*** Text passage ***
Friday, January 20, 2012

Success Reported in Converting Seaweed Into Oil, With No Loss of Arable Land

Scientists say they have unlocked the secret of turning its seeaweed sugar into energy.
The Science journal reports that the breakthrough was made possible by a newly engineered microbe which metabolizes all of the major sugars in brown seaweed, potentially making it a cost-competitive alternative to petroleum fuel. The technology could be developed to lead to commercialisation within the next three years.

The team is at the Berkeley, California-based Bio Architecture Lab. They engineered a form of E. coli bacteria that can digest the seaweed's sugars into ethanol.

Daniel Trunfio, chief executive officer at Bio Architecture Lab: "Our scientists have engineered an enzyme to degrade and a pathway to metabolise the alginate, allowing us to utilise all the major sugars in seaweed" [...] "makes the biomass an economical feedstock for the production of renewable fuels and chemicals,"

Says the Ottawa Citizen: The lab currently has four aquafarming sites in Chile where it hopes to scale up its microbe technology as the next step on the path to commercialisation in the next three years.

Seaweed is seen as an appealing option for biofuel because, unlike corn and sugar cane, it does not use arable land and so does not compete with crops grown for food.

Less than three percent of the world's coastal waters can produce enough seaweed to replace some 60 billion gallons of fossil fuel, according to background information in the article.

At peak production, seaweed could produce 19,000 litres per hectare annually, about twice the level of ethanol productivity from sugarcane and five times higher than the ethanol productivity from corn.
*** End of Text passage ***
*** Data for review ***
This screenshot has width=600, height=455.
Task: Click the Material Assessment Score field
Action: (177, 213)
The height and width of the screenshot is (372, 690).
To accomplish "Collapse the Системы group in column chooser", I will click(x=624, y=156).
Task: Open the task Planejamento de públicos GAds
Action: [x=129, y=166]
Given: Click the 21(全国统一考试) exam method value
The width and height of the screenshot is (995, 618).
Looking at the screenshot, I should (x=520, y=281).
*** End of Data for review ***
*** Data for review ***
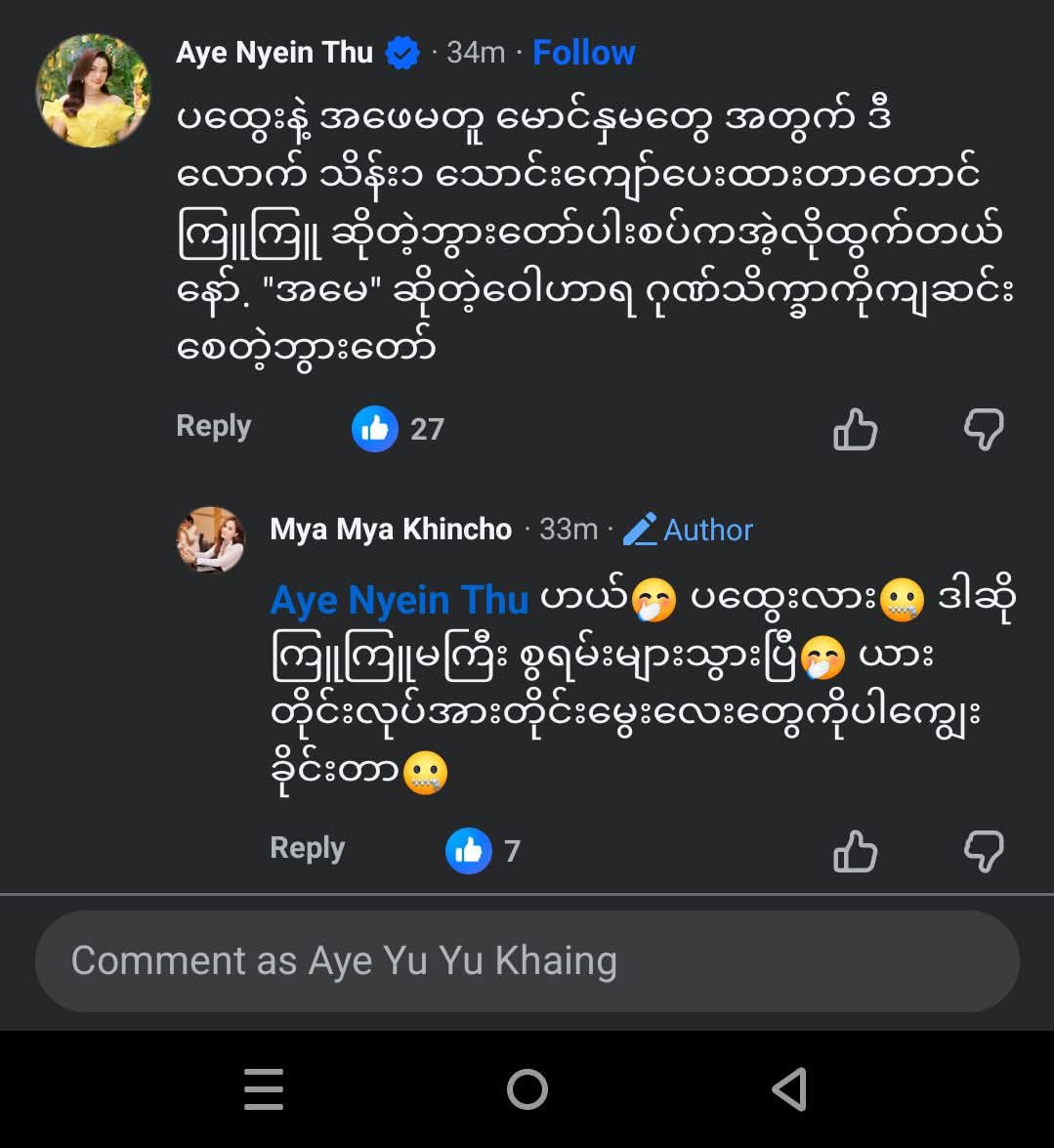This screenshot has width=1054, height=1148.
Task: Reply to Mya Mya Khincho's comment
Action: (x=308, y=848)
*** End of Data for review ***
◆ Problem to work on
Answer these questions from the seaweed biofuel article, numbering each answer to match and putting each on its own line:
1. Where is Bio Architecture Lab based?
2. How many aquafarming sites does the lab currently have in Chile?
3. At peak production, how much could seaweed produce per hectare each year?

◆ Written solution
1. Berkeley, California
2. Four
3. 19,000 liters